Tax year should be moved without delay
An Office of Tax Simplification (‘OTS’) review on moving the tax year from 5 April to 31 March makes complete sense, and the government and HM Revenue & Customs (‘HMRC’) should press ahead with the implementation as soon as possible, say leading tax and advisory firm Blick Rothenberg
Nimesh Shah, CEO at the firm said: “Although the change only involves 5 days, there will be need to careful consideration given to HMRC’s systems, which are presently hardwired to 5 April. There will be an administrative cost for the government, and HMRC needs to be confident that it can deliver a technological change in the timeframe agreed, which is proposed as being April 2023 to coincide with the Making Tax Digital timeline.
He added: If this change goes ahead, HMRC must act quickly to move ahead with the system updates, but HMRC will also need to do better with their communication to affected firms – banks, investment managers, estate agents, to name a few, will need to update their own systems, at their own time and cost, so that they can provide individual taxpayers with the correct information for the new tax year end. It may only be five days but could require a complete re-coding of legacy systems and processes.”
Nimesh added: “HMRC are facing a lot of change over the next 18 months, with the introduction of Making Tax Digital from April 2023; last week’s announcements about the new Health & Social Care Levy will also require another significant system change, as the government have insisted this tax should be shown as a separate line item on people’s payslips. There is already a concern that HMRC will not have the resource or the time to implement these changes effectively, without adding a further change to the equation.
A short and surprise consultation by the OTS in June proposed moving the UK’s unique 5 April tax year, which has been the UK tax year end since 1800. The OTS did consider whether the tax year should be moved to 31 December, to align most developed countries, who run their tax year to the calendar year, including the US, China, Germany, France, Italy, and Spain. However, that move seems to be a step too far and the OTS appear to favour only the five day alteration.
Nimesh said: “It makes complete sense to change the tax year end to 31 March. Many businesses, companies and sole traders prepare their accounts to 31 March, and HMRC accept that a 31 March accounting year end can be used for filing a personal tax return. However, the majority of personal tax reporting needs to run to 5 April, which can cause administrative complications and transactions between 1 April – 5 April can sometimes be missed. The OTS believe that changing the tax year end could have the effect of reducing administrative errors when completing tax returns and help to reduce the ‘tax gap’ – the difference between the tax that the Treasury should have collected and what is actually received.”

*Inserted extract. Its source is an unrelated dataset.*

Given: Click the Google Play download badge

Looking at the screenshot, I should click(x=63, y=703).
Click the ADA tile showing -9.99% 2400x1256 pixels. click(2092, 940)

Nimesh said: “Separate to this proposal from OTS, HMRC have a separate consultation on ‘basis period reform’ which closed at the end of August. This HMRC consultation is allegedly centred around simplifying the tax rules to make all unincorporated businesses follow the tax year for their accounting year. If this change was introduced, it would take effect from April 2023, again to coincide with Making Tax Digital. I may be reading too much into this, but it seems that the OTS and HMRC have lined themselves to make all these changes fit with Making Tax Digital from April 2023.”